Another of the areas where the picture for the East London Line boroughs looked more positive was that of children’s education.

Today’s announcements featured an increase in money for schools over the next four years, with the budget increasing in real terms and greater autonomy granted to individual institutions to decide on patterns of spending.

For poorer toddlers, the news was also positive, with 15 hours a week of free care and education announced for two-year-olds from disadvantaged backgrounds.

While Osborne did not discuss proposals for the higher education sector in detail today, he did announce an extra 75,000 placements on apprenticeship schemes that could potentially prove beneficial for boroughs like Hackney where unemployment is high.

The Science research budget is to be protected (a big bonus for Queen Mary’s college near Whitechapel) but further down the line, at New Cross, Goldsmiths is likely to take a hit as the arts are still in line for severe cuts both for teaching and research.  Most of the debate on higher education has been left until next week when Lord Browne’s controversial report on university education and a potential increase is student fees will be discussed.
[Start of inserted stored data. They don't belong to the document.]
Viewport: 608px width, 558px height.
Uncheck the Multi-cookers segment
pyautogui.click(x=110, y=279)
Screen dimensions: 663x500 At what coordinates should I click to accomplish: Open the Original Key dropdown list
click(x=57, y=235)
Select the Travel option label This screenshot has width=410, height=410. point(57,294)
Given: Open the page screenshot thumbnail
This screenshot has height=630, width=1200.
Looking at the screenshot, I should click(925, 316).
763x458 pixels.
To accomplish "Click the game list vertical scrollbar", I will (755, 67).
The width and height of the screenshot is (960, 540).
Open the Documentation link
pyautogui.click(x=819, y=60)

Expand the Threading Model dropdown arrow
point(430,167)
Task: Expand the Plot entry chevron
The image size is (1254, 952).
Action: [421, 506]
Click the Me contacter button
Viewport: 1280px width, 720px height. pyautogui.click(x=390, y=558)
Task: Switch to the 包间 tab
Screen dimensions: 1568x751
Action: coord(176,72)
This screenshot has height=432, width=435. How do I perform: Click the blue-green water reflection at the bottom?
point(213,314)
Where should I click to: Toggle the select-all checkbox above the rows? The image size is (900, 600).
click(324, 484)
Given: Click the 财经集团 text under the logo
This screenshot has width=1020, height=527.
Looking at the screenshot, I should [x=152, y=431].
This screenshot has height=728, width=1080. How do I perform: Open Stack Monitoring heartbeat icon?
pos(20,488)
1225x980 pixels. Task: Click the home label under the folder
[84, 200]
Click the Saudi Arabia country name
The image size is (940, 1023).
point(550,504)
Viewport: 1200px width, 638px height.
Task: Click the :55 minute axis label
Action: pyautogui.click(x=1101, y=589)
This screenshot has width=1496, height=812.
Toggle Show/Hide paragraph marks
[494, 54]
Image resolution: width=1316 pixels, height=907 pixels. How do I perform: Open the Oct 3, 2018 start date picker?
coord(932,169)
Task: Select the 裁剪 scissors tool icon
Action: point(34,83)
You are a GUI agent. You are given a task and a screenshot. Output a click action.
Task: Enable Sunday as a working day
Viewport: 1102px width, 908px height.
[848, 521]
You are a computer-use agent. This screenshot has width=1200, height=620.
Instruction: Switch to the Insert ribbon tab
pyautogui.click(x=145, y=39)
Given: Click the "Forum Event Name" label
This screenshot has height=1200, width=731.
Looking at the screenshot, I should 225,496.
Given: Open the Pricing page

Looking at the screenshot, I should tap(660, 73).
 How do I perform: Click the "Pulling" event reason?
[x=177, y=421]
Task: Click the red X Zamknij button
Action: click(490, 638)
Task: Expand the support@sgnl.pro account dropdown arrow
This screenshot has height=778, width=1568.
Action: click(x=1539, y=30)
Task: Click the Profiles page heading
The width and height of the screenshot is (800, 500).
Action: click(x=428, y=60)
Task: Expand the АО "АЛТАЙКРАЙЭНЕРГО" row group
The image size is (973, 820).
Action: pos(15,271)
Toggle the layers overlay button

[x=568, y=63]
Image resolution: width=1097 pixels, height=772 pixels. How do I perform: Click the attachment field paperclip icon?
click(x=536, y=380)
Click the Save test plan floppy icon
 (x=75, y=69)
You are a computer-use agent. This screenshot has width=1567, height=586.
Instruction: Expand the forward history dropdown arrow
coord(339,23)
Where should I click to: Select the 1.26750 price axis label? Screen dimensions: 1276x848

Natalie Fenton, Deputy Head of the Department of Media and Communications at Goldsmiths, University of London, described the potential effects of the Browne report’s recommendations as promoting an “entrenchment of inequality,” in which “higher education institutions who have in the past attracted less privileged students will, in general, suffer the most.”

As universities play an important role in the local economy in boroughs like Lewisham and Tower Hamlets, anxious staff and campaigners will be awaiting the results of next week’s discussions on the topic.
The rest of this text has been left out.